Liz and Pat’s house is not big, in fact some would consider its 970 square feet small. They on the other hand felt it to be spacious and roomy with its two bedrooms, one bath and kitchen that looks into the living room. What Liz wanted more than anything was a precious little room for Bob. With the help of modern science they knew they were having a boy and because they were both into sailing they wanted a sailboat theme for his room.

I like to be creative, so I am happy to field questions and give opinions about paint colors, curtains and such. I also like to help out and be part of the creative team working through a project like the new child’s room. The team aspect I have found rarely happens as I have found myself alone in a room painting away while the rest of the group is socializing i.e.. not helping. This project was going to be different.

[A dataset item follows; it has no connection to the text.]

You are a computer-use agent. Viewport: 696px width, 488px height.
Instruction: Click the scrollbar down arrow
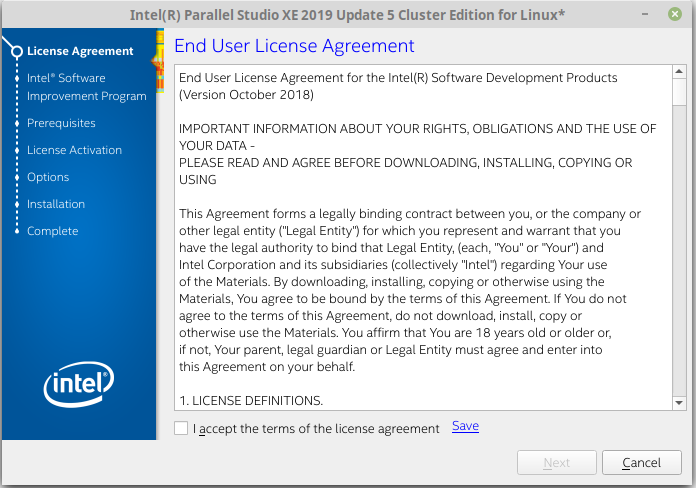[679, 401]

With my strategy in place I began to delegate projects to the participating weekend warriors. To my mother I gave the lining of the dresser drawers with shelf liner and the job to colorwash the outside. Pat had painted it with flat white paint the previous weekend. So using the “Spaghetti Squashed” Colorwash kit from Watercolor Walls and a bucket she was ready to go. Liz was in charge of re-sizing the curtains and lunch.

Pat and I are collaborating on the Painted Clouds for the walls. I purchased a cloud painting kit that came with everything we need including a video and the paint called Cloudwash Cloudwash. Pat had put the first coat of Cloudy Blue colorwash on the walls the day before and did a great job. It took him two hours or as he said two half times, an intermission and one of Liz’s Dr. Phil shows. The process is fairly bullet proof, you mix the bottle of colorwash with water and using the cloth and gloves that come with the kit you wipe it on the walls. Pretty simple.

We finished the second coat of colorwash in about an hour just before breakfast. We wanted to give it a chance to dry so we could start on the clouds by mid afternoon. The instructions said 24 hours but it was a warm day with a nice breeze so I figured it would be ready by 2:00. We watched the video as a group during lunch to make sure we were all on the same page. Mom had finished colorwashing the dresser and it looked great.

Now for the painted clouds, I wanted to be sure I wasn’t the only one in the room in about an hour, so I gave Pat half the chalk and Liz the other half and asked them to put the cloud shapes and sailboat shapes on the walls. The whole process took about 25 minutes. The sailboat shape came with the kit so it made it easy. We erased a couple of the chalk drawn clouds and moved them around to fit a couple more sailboats.

We found some paper plates to pour the Cloud White paint onto and we were ready to go. We began to fill in the first layer which took about one minute per cloud. By the time we filled in the first coat we could go back and start layering the next coat. I gave Liz the brush that came with the kit to begin adding volume to the top of the clouds. At first she was barely tapping the clouds until she got comfortable with it and then she went bananas, jumping all over the wall.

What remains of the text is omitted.